Design Puzzle: Doors for a Wide Angle Corner

Cabinetmakers discuss solutions to an interesting design puzzle: doors that meet at the outside corner of an irregularly shaped island cabinet. August 16, 2012

Question
To mesh with the angular theme of a kitchen, we will be building an island with mirrored corners that sweep 120 degrees. We envision plain no-drawer two-door corner cabinets, with paired doors hinged outboard, meeting at a center stile (or no stile). We've sketched a way to do this, but are certainly looking for alternatives. The images below show the plan view, a rendering, and a view of a model depicting a carcass makeup.

The five-sided front center stile is a glue-up of three milled pieces, or is sawn from a single larger blank. Pocket screws help fix the stile to the deck and top, driven from top and bottom. A single adjustable shelf is shown. A 1/4" back is glued and stapled on at the rear.


Click here for higher quality, full size image


Click here for higher quality, full size image


Click here for higher quality, full size image

Forum Responses
(Cabinetmaking Forum)
From contributor I:
How about taking one larger door instead of two smaller doors, cutting it down the middle, and gluing it back together at 120 degrees so that the one larger door wraps both sides of the cabinet? It will look cleaner and you can delete the center filler in the cabinet.



From contributor G:
That's a big door with a big swing.

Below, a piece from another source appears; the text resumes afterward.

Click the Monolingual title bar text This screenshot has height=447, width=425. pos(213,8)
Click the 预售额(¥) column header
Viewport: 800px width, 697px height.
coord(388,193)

Drop the center stile and have miters on the doors where they meet.



From contributor B:
If I'm understanding it correctly, the doors would be hinging on the 90-degree corners so standard hinges would work fine. One you could just have the doors meet on the 120-degree apex by mitering the edges, giving full access to the cabinet without an interfering stile.


From the original questioner:
We'll go with the two doors, lose the center stile post, bevel the edges of the doors where they meet, and leave a 3mm margin. Basically, the same 3mm margin we see in any frameless two-door wall cabinet.


From contributor B:
You might need some reinforcement on top to support countertop weight, but I don't think it'll be much of a trick. If I was worried, I'd rout in and epoxy a hunk of rectangular tubing or flat steel strap back into the main part of the island that would cantilever into the top of this case and add stiffness, or, as mentioned above, put a corner post behind the plane of the doors.